Dave Sim's blogandmail #24 (October 5th, 2006)
On that day the hypocrites, both men and women shall say to those who believe , "Tarry for us that we may kindle our light at yours". It shall be said, "Return ye back and seek light for yourselves." But between them shall be set a wall with a gate, within which shall be the Mercy, and in front, without it, the Torment. They shall cry to them, "Were we not with you?" They shall say, "Yes! But ye led yourselves into temptation, and ye delayed, and ye doubted, and the good things ye craved deceived you, till the doom of God arrived:—and the Deceiver deceived you in regard to God."
Sura 57:13 – "Iron"
This is actually being written 27 September, the fourth day of Ramadan, which this year (my eighth time fasting) coincides with my regular four-day fast once every three weeks from Sunday to Wednesday (in addition to my regular all-day-Sunday fast).

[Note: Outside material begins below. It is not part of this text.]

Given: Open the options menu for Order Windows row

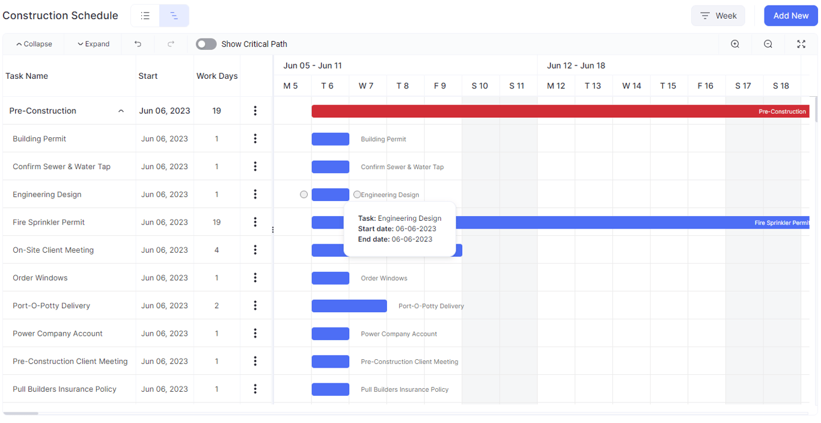Looking at the screenshot, I should 255,277.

It falls short of the genuinely transformational state which, for me anyway, kicks in around the beginning of the second week. Right now I'm just aware of being hungry as a general rule and clinging mentally to the knowledge that I will be able to eat whenever I want just four weeks from now and that until then I am always going to be either vaguely or really hungry for most of the day and that the times that I'm not going to be vaguely or really hungry are limited to two: my pre-dawn meal and the meal I'm going to eat just before going to bed
[And which I've consciously chosen to limit to a salad plate of lettuce and cucumber with diced onions, croutons and ranch dressing, dinner roll and 8-ounce glass of V-8 vegetable juice and a can of diced pineapple for desert. Every night for 30 days. It seemed to me when I started doing the Ramadan fast that what I should be eating was healthy food and, to one degree or another, uninteresting food. The idea, it seemed to me, was self-deprivation as a means of identifying with the world's poor (as the zakat, alms giving, is intended to directly help them). It was only after 9-11 as Islamic practices started making the news that I found out that a lot of Muslims really gorge themselves at the end of their fasting day, which, to me, seems to violate the spirit of the idea behind fasting. Abstemiousness followed by gluttony doesn't strike me as being in tune with the idea. I've also made it a policy not to eat after the sundown prayer but to wait until after the final prayer. I don't know if in so doing I'm violating a core element of whatever Larger Enactment fasting is a manifestation of, but I guess I'll find that out on Judgement Day].
I was amused in proof-reading the total Collected Letters package that Claude Flowers sent me that I only mentioned fasting in Ramadan twice in the course of my (2004?) letters written during the sacred month. Amused because when I'm going through it, it is always pretty close to absolutely uppermost in my mind particularly here in the first week. Three days down, twenty-seven to go. I'm one-tenth of the way through. Today, as I said, is Day Four, which means after tomorrow I'll be one-sixth of the way through which is always a gratifying jump to make in the course of 48 hours—from one tenth to one-sixth. And then the next day I'm one-fifth of the way through. And then, along about the second week pfft that all just sort of goes away and the real bliss of the thing just settles over me, so that by the third week I'm exactly the other way around—regretting that it's going to be over soon and the sense of clarity and well-being will gradually just subside into appetite again. "If I have a hamburger and fries it will make me feel better." Fortunately, eight years into this, I know better now. This was really the first year that Ramadan just arrived right when it was supposed to. Previous years, it was like dragging myself to the finish line of appetite knowing that Ramadan Will Save Me. I'll lose weight that I need to lose, get healthy, lose the poisons out of my system. Over the last year I didn't let that many poisons back into my system after my fast was over.
The last few remaining Diamondback decks, this week's sponsors of the Blog & Mail sincerely apologize that, again, they haven't been offered to the Discriminating Cerebus Yahoo Consumers. The Diamondback decks' agents, appointees and delegated assignees had not been aware yesterday when they virtually implied that they would be offered today that they would be pre-empted by both an extensive quote from the Koran and a dissertation on Dave Sim's Ramadan observance. As completely secular-humanist and largely pagan decks, they are in fact, more than a little hacked off at this point, but what are they going to do?